TEXT SEGMENT:
==*==

The caveat is the same as every category: overpriced listings are sitting. Buyers in 2026 are doing their homework, and in a market with 11-day median days on market, anything sitting for 20+ days is visibly stale. Correct pricing from day one — with comparable sales to back it up — consistently outperforms "test high and reduce."
On condition: townhomes that are move-in ready sell faster and for more than those needing cosmetic work. At the $614K median, buyers have alternatives. The ones choosing your home over the competition will do so for condition and price — both of which you control.
Frequently Asked Questions
What is the average townhome price in the DC Metro in 2026?
The median sold price for an attached townhome across the Washington DC Metro was approximately $614,410 in March 2026 (Bright MLS). This ranges from under $400K in outer-ring suburbs to $800K+ in Arlington and close-in Montgomery County neighborhoods.
How quickly are townhomes selling in DC Metro?
The median townhome went under contract in 11 days in March 2026 — faster than DC condos (30 days) but slower than detached single-family homes (7 days). In competitive price ranges and locations, townhomes can go under contract over a weekend.

==*==

INFORMATION SUPPLIED:
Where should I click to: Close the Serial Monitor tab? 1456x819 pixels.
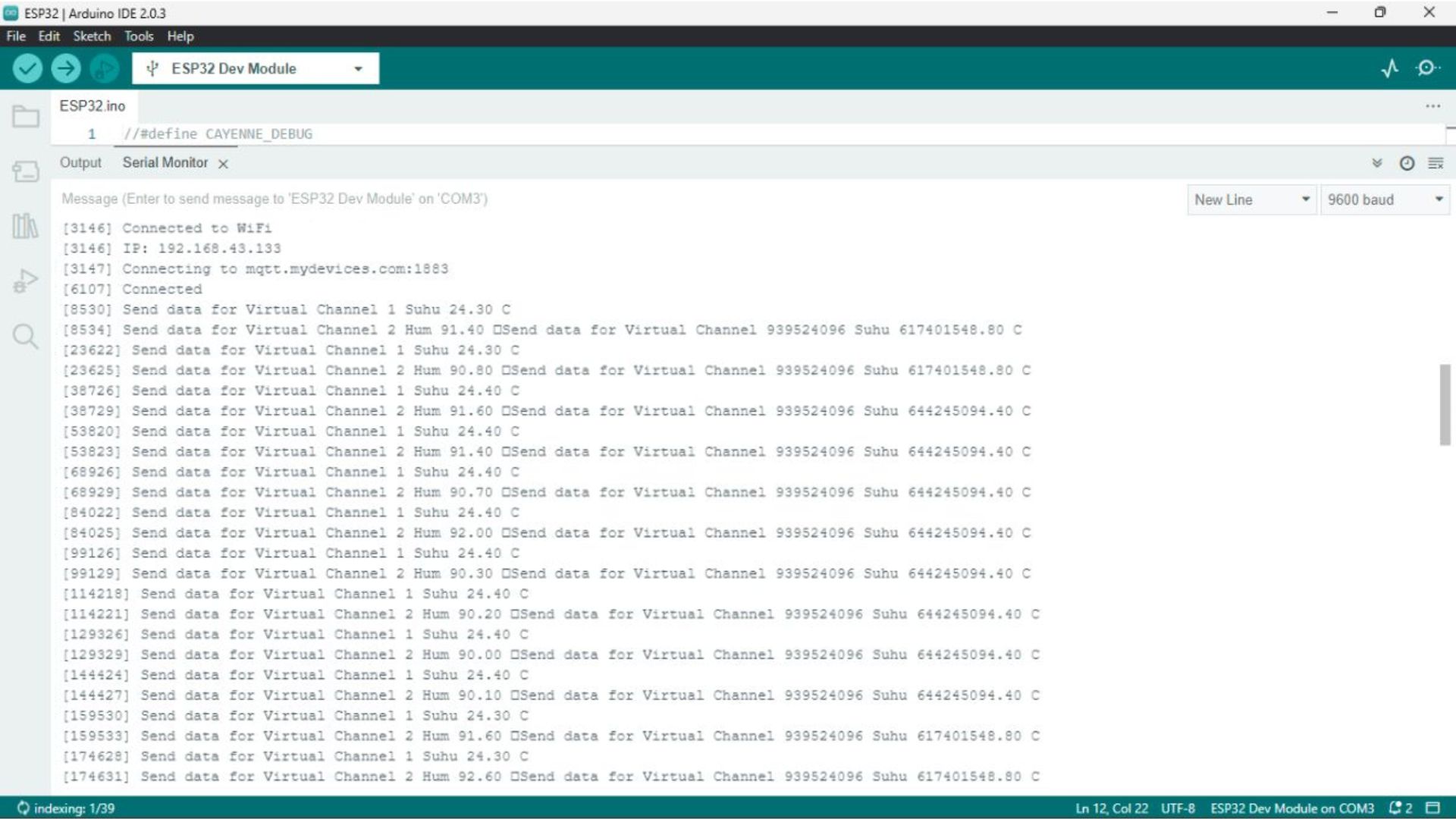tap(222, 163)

==*==

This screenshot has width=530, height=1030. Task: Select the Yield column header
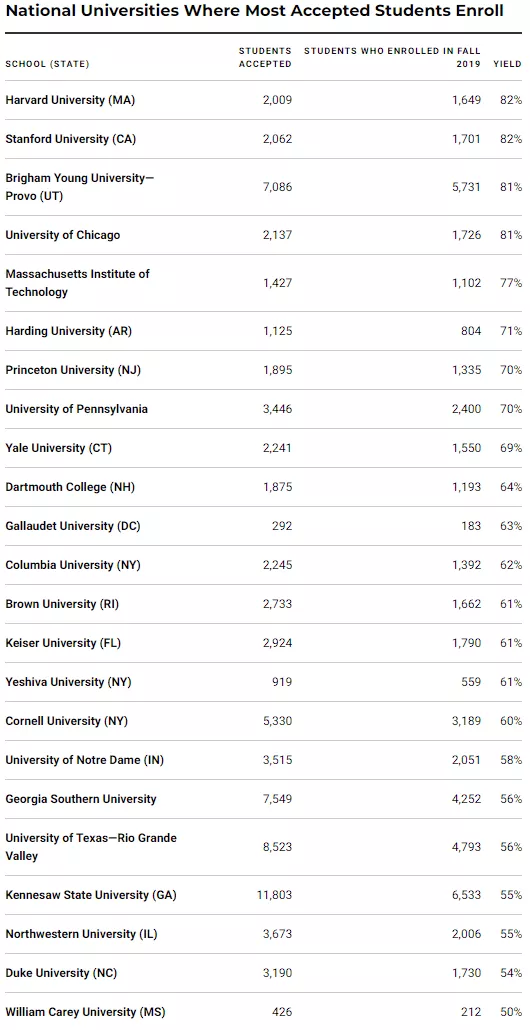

==*==

OBJECTIVE: In the text on the DC Metro townhome market, what was the approximate median sold price for an attached townhome in March 2026?

RESPONSE TO THE TASK: Approximately $614,410